Bazel Community Day – San Francisco¶
On May 23, 2023, EngFlow teamed up with Snap to organize a Bazel Community Day for the Bay Area. Over 70 people attended the event, hosted at Snap's offices in beautiful San Francisco.
The meetup started and ended with informal discussion and snacks. The main event was a series of talks.
Migrating (parts of) an Embedded Linux Distribution to Bazel - Kyle Teske (Roku)¶
Roku is in the process of migrating their embedded operating system from a home-grown Make build system to Bazel. In this talk, Kyle spoke about the challenges they encountered. They were able to generate BUILD files for some libraries automatically, but Bazel has strict requirements on dependencies, and Roku found that they needed to fix cyclic dependencies and includes of private headers.
The migration is ongoing, but Roku expects to see significantly better reliability using Bazel, together with an improvement in build time.
Bazel UX: Flags & Console Output - Ulf Adams (EngFlow)¶
Ulf Adams, the co-founder and CTO of EngFlow and one of the original authors of Bazel, shared his thoughts on the Bazel command line user experience.
In the first half of the talk, Ulf recommended reorganizing Bazel's nearly 600 flags into six categories to aid understanding and to surface flags that are frequently used.
- Debug - flags that change how Bazel displays information about what is happening during a build.
- Input - flags that change how Bazel sees the work, affecting workspace layout, what is considered source, which targets are built, and which platforms they are built for.
- Rules - language-specific flags that change Bazel's behavior for built-in rules.
- Migration - flags that support the controlled rollout of semantic changes to Bazel and its rules including changes to Starlark, the rule API, and rule semantics.
- Strategy - flag that change how Bazel executes actions including caching, sandboxing, remote execution, and test sharding.
- Meta - low-level flags that affect how Bazel works internally, mostly dealing with in-memory caches and out-of-memory errors.
In the second half of the talk, Ulf spoke about Bazel's terminal output during a build and suggested ways it could more clearly surface errors and other relevant information to users. There are many different personas and use cases for terminal output though. Ulf encouraged the audience to think about the output that's important to them and work in the Bazel open source project if it interests them.

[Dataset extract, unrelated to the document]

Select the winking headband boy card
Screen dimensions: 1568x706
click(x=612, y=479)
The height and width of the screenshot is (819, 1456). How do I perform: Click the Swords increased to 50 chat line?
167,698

Migrating away from rules_docker to rules_oci - Alex Eagle (Aspect)¶
Alex Eagle, the founder and co-CEO of Aspect and the maintainer of rules_oci and many other rule sets, spoke about building container images with Bazel using rules_oci. At the beginning of the talk, Alex tagged the v1.0.0 release!

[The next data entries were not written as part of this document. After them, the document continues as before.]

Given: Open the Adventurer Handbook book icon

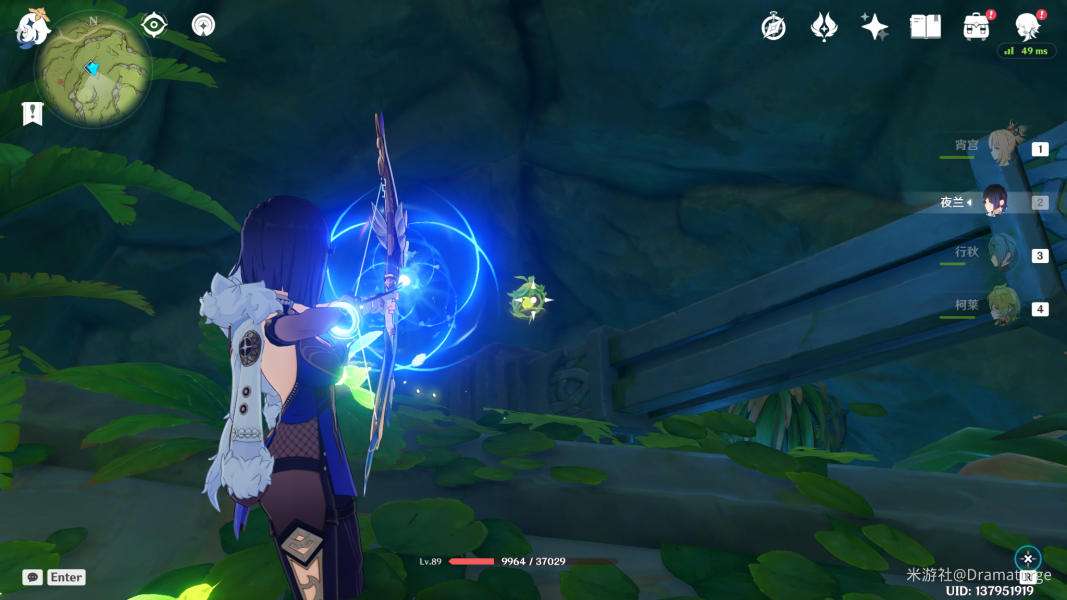Looking at the screenshot, I should (925, 27).
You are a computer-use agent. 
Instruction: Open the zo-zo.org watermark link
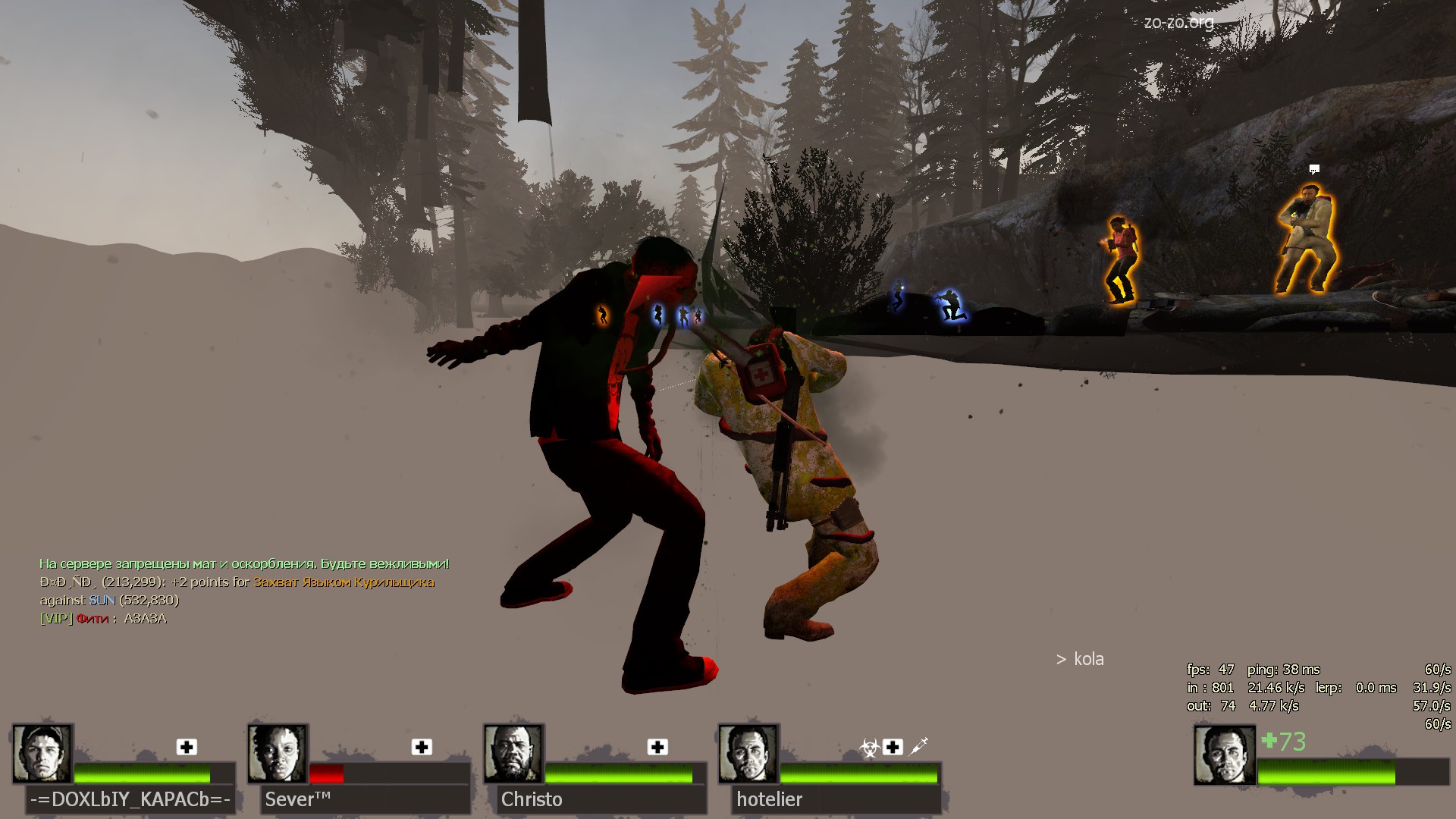point(1178,22)
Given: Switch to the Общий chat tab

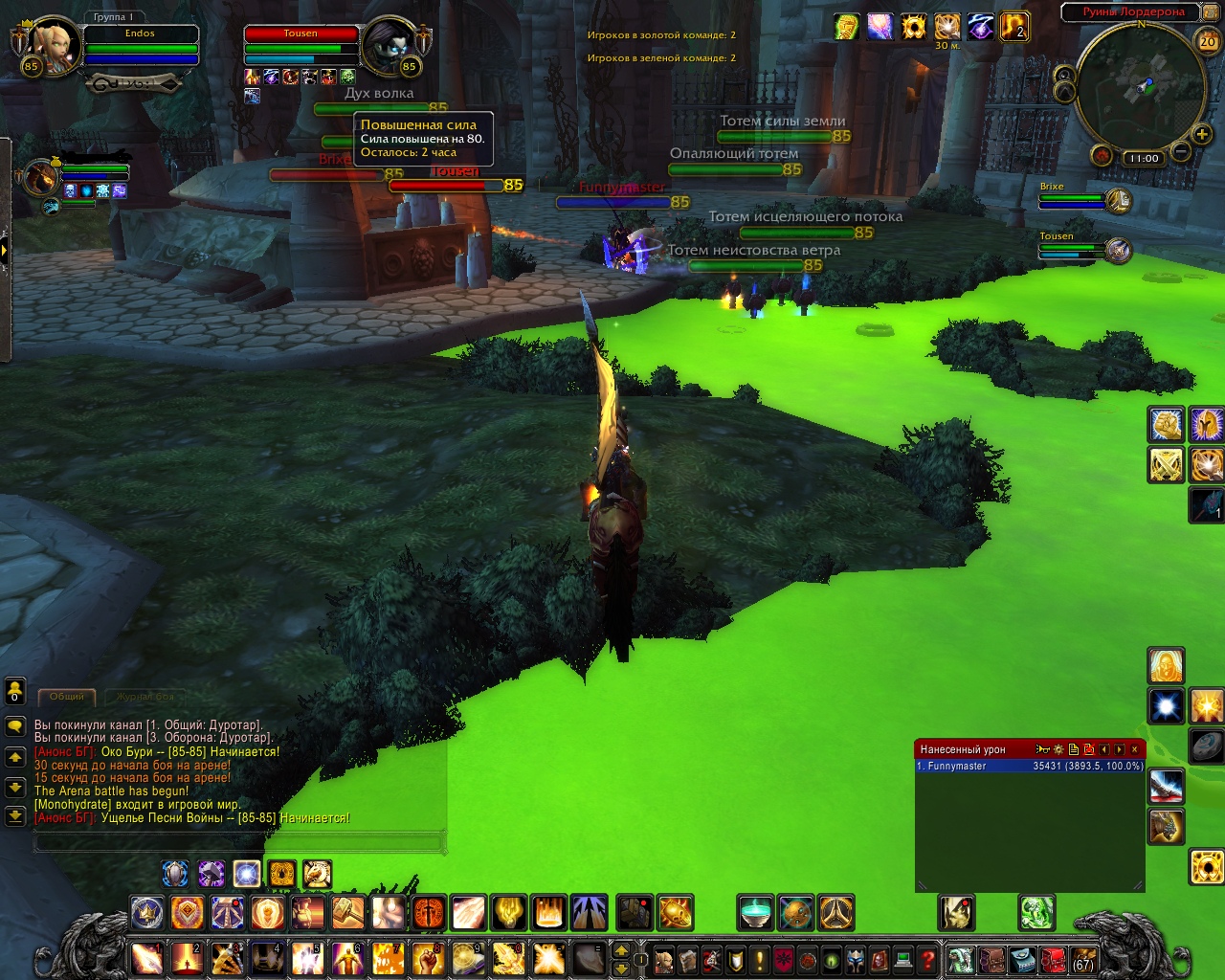Looking at the screenshot, I should click(x=67, y=697).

rules_docker has been maintained by Google, but it has been difficult for Google engineers and for the community to keep it up to date. It relies on checked-in binaries that aren't open source, and many language-specific rules.
The new rules_oci is smaller and simpler, relying on pkg_tar for building layers and on capable image manipulation tools like Crane.
Taming node_modules in RBE: Airbnb's Journey - Sharmila Jesupaul (Airbnb)¶
Sharmila Jesupaul, a software engineer at Airbnb, spoke about building and testing TypeScript code at scale using Bazel's remote execution. The team is in the process of optimizing their CI system to test a large volume of front-end code in a 15 minute time budget. Sharmila shared several techniques they used to make large actions run faster.
Packaging dependencies as tarballs and pruning unneeded files sped up type checking actions enormously from 35 minutes to 12 minutes.
Sharmila and her team found that actions still spent a significant amount of time extracting tarballs of node_modules directories. They compromised on hermeticity for the sake of speed by caching extracted directories on each remote execution worker outside the execution root. This allowed remote actions to skip extraction when an earlier action had extracted the same tarball. This sped up unit testing from 30 minutes to 22 minutes. This approach still had some drawbacks: workers' caches are lost when they are scaled down, and changes to tarballs invalidate the cache.
The last technique Sharmila shared was packaging a read-only tarball cache in the Docker image used by remote workers. This allowed even newly started worker machines to hit the cache, speeding up test times to 16 minutes.